-- Problem requirements --
Format all of the data below as a numbered list, leaving out the blank lines.
──────── Input for this task ────────
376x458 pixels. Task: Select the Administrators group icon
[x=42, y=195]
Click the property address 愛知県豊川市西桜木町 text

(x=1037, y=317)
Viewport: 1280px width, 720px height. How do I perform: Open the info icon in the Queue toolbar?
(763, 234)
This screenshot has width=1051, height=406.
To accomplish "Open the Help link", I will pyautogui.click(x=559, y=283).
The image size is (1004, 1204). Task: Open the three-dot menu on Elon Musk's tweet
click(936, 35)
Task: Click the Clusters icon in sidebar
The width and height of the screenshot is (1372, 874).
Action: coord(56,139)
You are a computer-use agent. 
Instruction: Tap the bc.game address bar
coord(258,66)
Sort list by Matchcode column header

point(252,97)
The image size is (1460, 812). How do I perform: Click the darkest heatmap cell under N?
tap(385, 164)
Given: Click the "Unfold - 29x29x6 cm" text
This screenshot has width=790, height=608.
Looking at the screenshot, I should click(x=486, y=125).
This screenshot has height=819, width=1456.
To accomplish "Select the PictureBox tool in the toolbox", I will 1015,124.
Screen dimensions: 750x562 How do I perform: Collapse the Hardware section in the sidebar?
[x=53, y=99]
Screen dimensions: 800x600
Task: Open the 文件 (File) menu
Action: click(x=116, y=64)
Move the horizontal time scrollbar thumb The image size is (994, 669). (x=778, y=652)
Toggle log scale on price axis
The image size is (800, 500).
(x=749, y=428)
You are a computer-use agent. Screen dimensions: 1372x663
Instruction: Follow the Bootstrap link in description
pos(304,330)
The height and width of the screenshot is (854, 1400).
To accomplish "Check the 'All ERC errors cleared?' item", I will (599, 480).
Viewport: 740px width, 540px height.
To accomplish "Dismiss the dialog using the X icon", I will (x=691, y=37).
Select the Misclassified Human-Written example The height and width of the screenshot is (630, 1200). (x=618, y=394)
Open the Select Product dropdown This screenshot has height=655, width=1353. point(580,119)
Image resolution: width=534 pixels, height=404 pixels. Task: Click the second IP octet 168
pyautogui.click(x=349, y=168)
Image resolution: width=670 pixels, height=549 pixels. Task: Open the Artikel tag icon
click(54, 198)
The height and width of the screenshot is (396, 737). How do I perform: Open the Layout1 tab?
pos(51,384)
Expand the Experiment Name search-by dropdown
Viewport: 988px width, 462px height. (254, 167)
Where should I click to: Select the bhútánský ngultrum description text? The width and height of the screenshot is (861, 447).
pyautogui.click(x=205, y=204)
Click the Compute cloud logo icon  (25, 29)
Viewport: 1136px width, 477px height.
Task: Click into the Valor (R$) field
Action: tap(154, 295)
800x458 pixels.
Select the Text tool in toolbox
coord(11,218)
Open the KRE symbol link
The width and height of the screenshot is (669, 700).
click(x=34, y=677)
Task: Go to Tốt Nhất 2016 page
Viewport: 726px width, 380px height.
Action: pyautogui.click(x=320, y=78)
────────
-- Task answer --
1. 376x458 pixels. Task: Select the Administrators group icon
2. [x=42, y=195]
3. Click the property address 愛知県豊川市西桜木町 text
4. (x=1037, y=317)
5. Viewport: 1280px width, 720px height. How do I perform: Open the info icon in the Queue toolbar?
6. (763, 234)
7. This screenshot has width=1051, height=406.
8. To accomplish "Open the Help link", I will pyautogui.click(x=559, y=283).
9. The image size is (1004, 1204). Task: Open the three-dot menu on Elon Musk's tweet
10. click(936, 35)
11. Task: Click the Clusters icon in sidebar
12. The width and height of the screenshot is (1372, 874).
13. Action: coord(56,139)
14. You are a computer-use agent. 
15. Instruction: Tap the bc.game address bar
16. coord(258,66)
17. Sort list by Matchcode column header
18. point(252,97)
19. The image size is (1460, 812). How do I perform: Click the darkest heatmap cell under N?
20. tap(385, 164)
21. Given: Click the "Unfold - 29x29x6 cm" text
22. This screenshot has width=790, height=608.
23. Looking at the screenshot, I should click(x=486, y=125).
24. This screenshot has height=819, width=1456.
25. To accomplish "Select the PictureBox tool in the toolbox", I will 1015,124.
26. Screen dimensions: 750x562 How do I perform: Collapse the Hardware section in the sidebar?
27. [x=53, y=99]
28. Screen dimensions: 800x600
29. Task: Open the 文件 (File) menu
30. Action: click(x=116, y=64)
31. Move the horizontal time scrollbar thumb The image size is (994, 669). (x=778, y=652)
32. Toggle log scale on price axis
33. The image size is (800, 500).
34. (x=749, y=428)
35. You are a computer-use agent. Screen dimensions: 1372x663
36. Instruction: Follow the Bootstrap link in description
37. pos(304,330)
38. The height and width of the screenshot is (854, 1400).
39. To accomplish "Check the 'All ERC errors cleared?' item", I will (599, 480).
40. Viewport: 740px width, 540px height.
41. To accomplish "Dismiss the dialog using the X icon", I will (x=691, y=37).
42. Select the Misclassified Human-Written example The height and width of the screenshot is (630, 1200). (x=618, y=394)
43. Open the Select Product dropdown This screenshot has height=655, width=1353. point(580,119)
44. Image resolution: width=534 pixels, height=404 pixels. Task: Click the second IP octet 168
45. pyautogui.click(x=349, y=168)
46. Image resolution: width=670 pixels, height=549 pixels. Task: Open the Artikel tag icon
47. click(54, 198)
48. The height and width of the screenshot is (396, 737). How do I perform: Open the Layout1 tab?
49. pos(51,384)
50. Expand the Experiment Name search-by dropdown
51. Viewport: 988px width, 462px height. (254, 167)
52. Where should I click to: Select the bhútánský ngultrum description text? The width and height of the screenshot is (861, 447).
53. pyautogui.click(x=205, y=204)
54. Click the Compute cloud logo icon  (25, 29)
55. Viewport: 1136px width, 477px height.
56. Task: Click into the Valor (R$) field
57. Action: tap(154, 295)
58. 800x458 pixels.
59. Select the Text tool in toolbox
60. coord(11,218)
61. Open the KRE symbol link
62. The width and height of the screenshot is (669, 700).
63. click(x=34, y=677)
64. Task: Go to Tốt Nhất 2016 page
65. Viewport: 726px width, 380px height.
66. Action: pyautogui.click(x=320, y=78)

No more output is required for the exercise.